Ward hasn’t fought since November 2013 when he soundly beat then undefeated fighter Edwin Rodriguez due to a contractual dispute with late promoter Dan Goossen.
Also, he took a significant layoff following his September 2012 victory over Chad Dawson due to a shoulder injury, which postponed a fight against former middleweight titlist Kelly Pavlik, who opted to retire.
Although Smith believes Ward’s inactivity will hurt him, Ward noted that it doesn’t necessarily mean he’s going to fight any differently come Saturday, noting Floyd Mayweather Jr came back from retirement in 2009, and still fought as if he’d been active the past couple years.
Ward is a “do or die” type of fighter, and he shows it every time he gets into the ring; he has no quit in him.
The 2004 Olympic gold medalist hasn’t lost a fight since he was 12 years old; he’s likely going to outclass Smith on Saturday.
In a quote obtained from FightNews.com via Monday’s teleconference, Ward was adamant he would dominate his man.
“I’m more than prepared for anything Paul Smith brings to the table, and I think this fight isn’t going to go the way he anticipates it,” Ward said. “He [Smith] is going to be hit early, he’s going to be hit often, and he’s going to realize very quick that ‘Man, this isn’t the guy that we scouted on paper.”
Ward isn’t known for having a ton of power, but he’s every trainer’s dream. He’s quick, he’s smart, and his punches are precise.

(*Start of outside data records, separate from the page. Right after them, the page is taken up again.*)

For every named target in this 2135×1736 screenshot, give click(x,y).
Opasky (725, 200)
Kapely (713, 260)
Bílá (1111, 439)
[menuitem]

His lead left hook is one of his biggest weapons and once he gets you on the ropes, look out for the straight crosses and body shots.
Paul Smith’s style is to come forward. He’s coming off back-to-back defeats against Arthur Abraham. In both fights, Smith fought Abraham’s fight and was missing with a majority of his shots.
Also, the Liverpool fighter’s come-forward style has worked against him in the past; he has the tendency to get careless, and it backfired on him against the likes of James DeGale and George Groves.
Watching the fight against DeGale, it looked just like the Abraham fight. DeGale was smart, making Smith miss, and DeGale was countering him on the inside. After being stunned initially, Smith fought back to recover.
However, DeGale caught him again with a counter left hook on the inside, and was punished on the ropes before the referee halted the bout.
In the Groves fight, Smith walked himself right into a counter right hook.
Either one of the scenarios above would be treacherous for Smith.
Some in the media won’t say it, but I will. This fight was clearly made for Andre Ward to have himself a punching bag before he defends his WBA Super World super-middleweight title. It’s the more blunt way to say “tune-up fight.”
I’m taking Ward by lopsided decision.